- Directed by: Obin Olson Amariah Olson; ;
- Screenplay by: Anthony Feole George Abbott Clark; ;
- Story by: Chad Law Evan Law; ;
- Produced by: Larry Olson Obin Olson; Timothy Woodward Jr.; Amariah Olson; ;
- Starring: Cam Gigandet Jonathan Rhys Meyers; Brit Shaw; Michael Biehn; ;
- Music by: Denis Surov
- Distributed by: Momentum Pictures
- Release date: May 2, 2017 (United States);
- Running time: 94 minutes
- Country: United States
- Language: English

= The Shadow Effect =

The Shadow Effect is a 2017 American action thriller film directed by Obin Olson and Amariah Olson, starring Cam Gigandet, Jonathan Rhys Meyers and Michael Biehn. The film was released by Momentum Pictures on Demand, Digital HD and DVD on May 2, 2017.

==Plot==
A US senator is assassinated and his guards are killed by an assassin. He then blows up himself and some other guards with a grenade. Gabriel wakes up with nightmares every day. His wife Brinn comforts him. They run a restaurant together, and are good friends with Sheriff Hodge. Gabe has memories of the Senator's assassination. One day, Gabe hears music and has a seizure. Later, a politician and his wife are in a boat. Gabe disguises himself like the assassin to fight the politician and falls off the boat. Gabe kills him, then blows himself up. He wakes up in his home to memories of the assassination.
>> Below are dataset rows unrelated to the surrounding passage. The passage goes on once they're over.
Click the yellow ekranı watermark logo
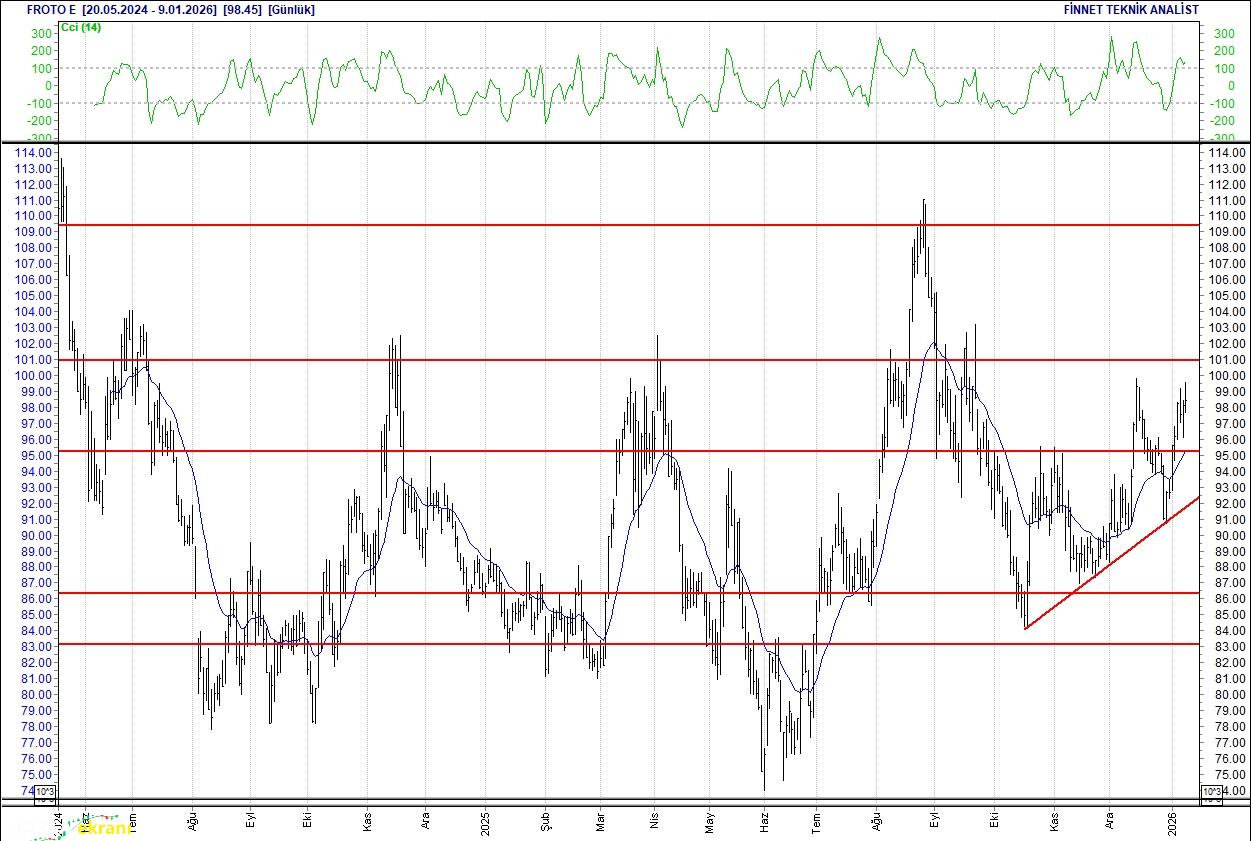Viewport: 1251px width, 841px height. tap(105, 829)
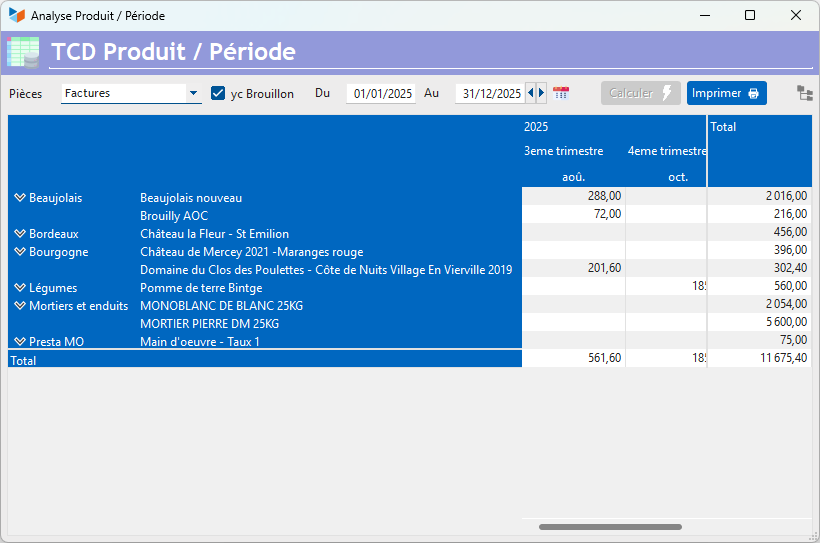The image size is (820, 543).
Task: Step to the next period with right arrow
Action: [542, 93]
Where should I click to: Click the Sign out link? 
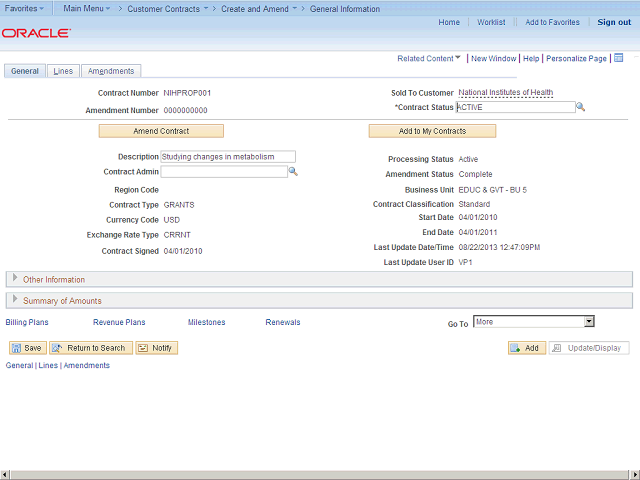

Brinn takes him to a Doctor Reese (Rhys Meyers), who gives him some medication. Gabe later hears the same music. He becomes like a robot. A man gives him a list with the name of a target. Gabe goes to the target at a subway and pushes him in front of a train, causing a cop to chase him. Gabe kills the cop then blows himself up, then he wakes up with this memory. He goes to the location where the cop died to find a finger exactly as same as his own. Hodge appears and kills him. Gabe wakes up. He doesn't take the doctor's medication. He hears the same music but gets control. The Man gives Gabe another list, and he pretends to follow the instructions. Gabe goes to the target but instead kills Hodge's men who traced him. Hodge chases Gabe, but he escapes.

He confronts the doctor, and Hodge arrives there too. Gabe drives home to realize that Brinn is in on it too: she is not his wife but fell in love with him. Hodge appears and kills him. Gabe wakes up in a hospital room being checked up by a doctor. He kills the doctor and a guard and confronts Reese. Reese's wife had died, and he built a program to recreate human clones. Gabe was their perfect killing machine, but somehow, each new Gabe recovers memories of the previous ones. Gabe is revealed to be a clone of a deceased Special Forces soldier; Hodge was his commander. Hodge appears with some men. Reese escapes, and Gabe gets injured. Brinn arrives to help Gabe, and they kill Hodge's men. Gabe is about to die, but Brinn breaks out a new body of Gabe. As Gabe dies, the new Gabe awakes. Hodge uses the music to control Gabe but he gets control and kills Hodge. The place is about to explode, and he gets Brinn in an elevator and sacrifices himself to get the elevator up. Reese meets with the Man to discuss the closing of the project. A few days later, Gabe wakes up to the music again in a new apartment.

==Cast==
- Cam Gigandet as Gabriel Howarth
- Jonathan Rhys Meyers as Dr. Reese
- Brittany Shaw as Brin Howarth
- Michael Biehn as Sheriff Hodge

==Filming==
The film was shot in Atlanta, Georgia.